Alzheimer’s disease cognitive decline learning curve memory and learning tests mild cognitive impairment neuropsychology transfer of learning

^lCo-senior authors.

INTRODUCTION

Neuropsychological models of Alzheimer’s disease (AD) emphasize episodic memory dysfunction as a core clinical manifestation of both dementia and its preclinical and prodromal stages. Consequently, assessment of episodic memory is central to the detection of the disease clinically, as well as for monitoring its progression. In non-demented older adults, accumulation of amyloid-β (Aβ) plaques and aggregation of hyperphosphorylated tau are pathological hallmarks of AD that are associated with brain volume loss and subtle cognitive decline that can begin up to 30 years before dementia [1, 2]. This long preclinical period provides an opportunity for understanding the clinical development of AD. As such, understanding how and when elevated Aβ disrupts episodic memory is a central question to understanding the pathogenesis of AD.

In preclinical AD, where abnormally high levels of Aβ (Aβ+) occur in the absence of clinical impairment, neuropsychological studies show that while episodic memory is impaired, the magnitude is relatively small (e.g., Cohen’s d of 0.15; [3]).
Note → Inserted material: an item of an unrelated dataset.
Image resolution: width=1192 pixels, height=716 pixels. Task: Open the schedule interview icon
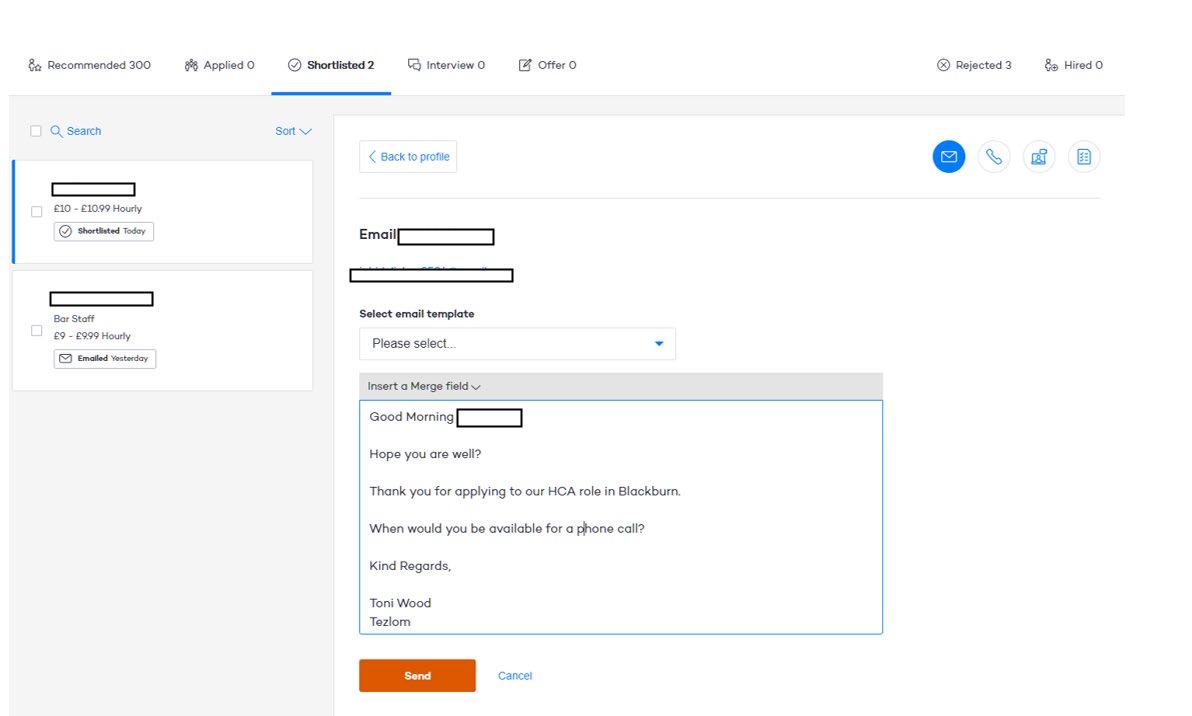point(1039,157)
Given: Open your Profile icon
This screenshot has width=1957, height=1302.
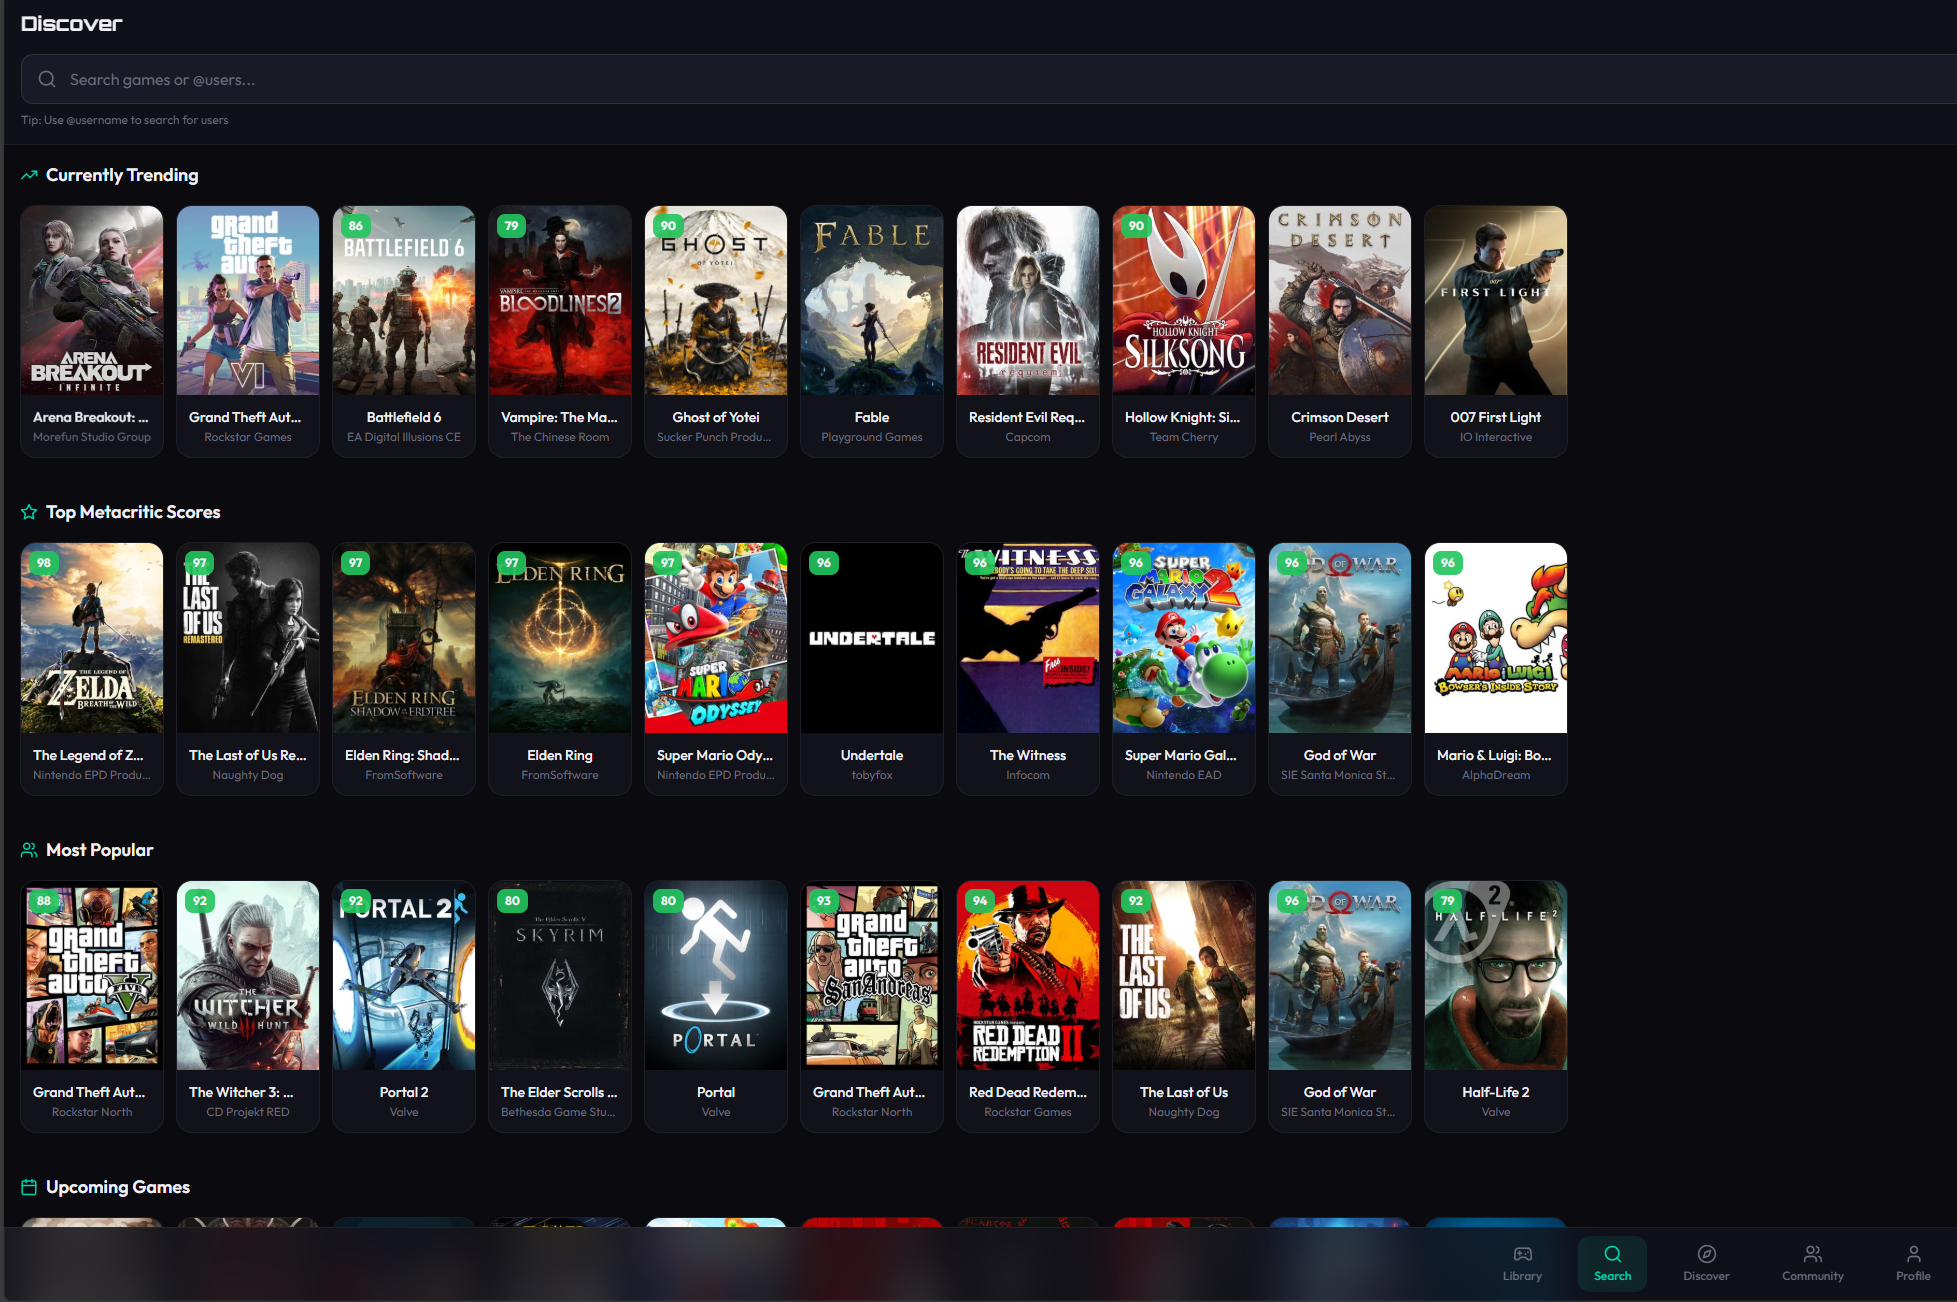Looking at the screenshot, I should click(1912, 1253).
By definition, episodic memory impairment is much greater in prodromal AD (Aβ+ patients with mild cognitive impairment [MCI]), typically 1.5 standard deviations below age matched normative data [4]. In both preclinical and prodromal AD, episodic memory dysfunction becomes clearer over time, with progressive decline evident within prospective studies of preclinical and prodromal AD (d’s 0.20–0.50). In contrast, adults with low Aβ levels (Aβ–) show no deterioration, or even some improvement, in performance on episodic memory tests over the same periods [5 –8].
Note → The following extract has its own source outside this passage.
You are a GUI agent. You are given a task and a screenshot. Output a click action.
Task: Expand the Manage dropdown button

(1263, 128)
The importance of time and of serial assessments to detecting Aβ+ related memory impairment in non-demented older adults does raise the possibility that consideration of time-dependent learning processes necessary for performance on episodic memory tests in a single administration may increase the sensitivity of those tests to early AD, compared to summary scores derived from the same performance. For example, verbal list learning tests require individuals to learn a set of stimuli over multiple (typically 3–5) trials, with recall of these items required after a brief delay [9]. By considering the rate of learning over trials as well as the related savings score, impairments in episodic memory may become apparent, which are not evident when summary scores such as total and delayed recall are used. In older adults with MCI, learning curves derived from verbal list learning tests are flattened compared to those from matched healthy controls [10 –13]. In these MCI groups, savings scores are typically 50% lower than age-matched controls [14, 15]. Thus, consideration of time-dependent learning curves and savings scores may provide greater sensitivity to Aβ+ related memory impairment than is currently seen when using summary immediate and delayed recall scores.
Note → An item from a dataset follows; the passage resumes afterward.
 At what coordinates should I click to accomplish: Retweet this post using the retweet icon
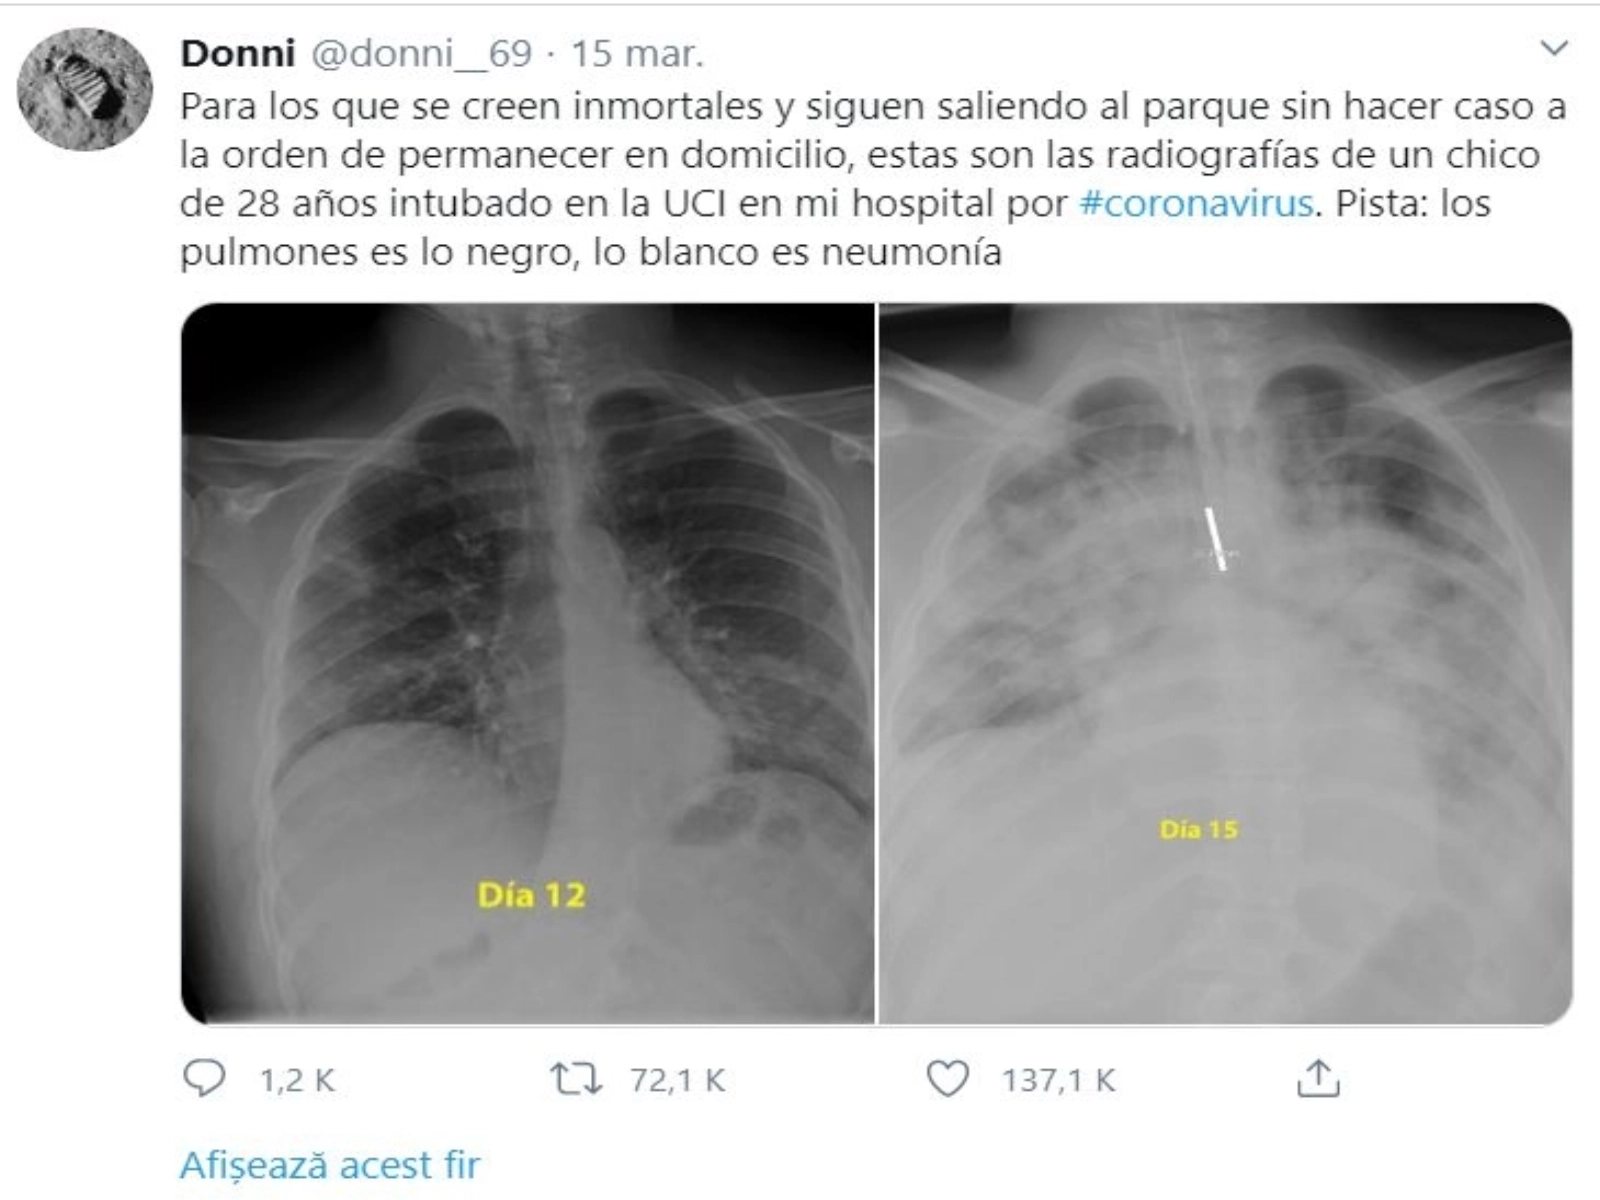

Where appreciation of Aβ+ related memory disruption requires verbal list learning tests be applied on multiple occasions, the extent to which performance on these tests change with the repeated assessments in Aβ– adults also becomes important. For many standardized verbal list learning tests, repeated administration in older adults is associated with some improvement in performance (i.e., a practice effect), with the magnitude of this varying as a function of the number of administrations, time between administrations, and number or equivalence of the alternative forms [16 –18]. Consequently, these practice effects can obscure the presence and magnitude of Aβ+ related memory decline [18]. Therefore, to detect Aβ+ related decline in episodic memory, it would be optimal to use measures of episodic memory for which repeated administration does not give rise to practice effects, rather, resulting in stable and reliable estimates of cognition [19].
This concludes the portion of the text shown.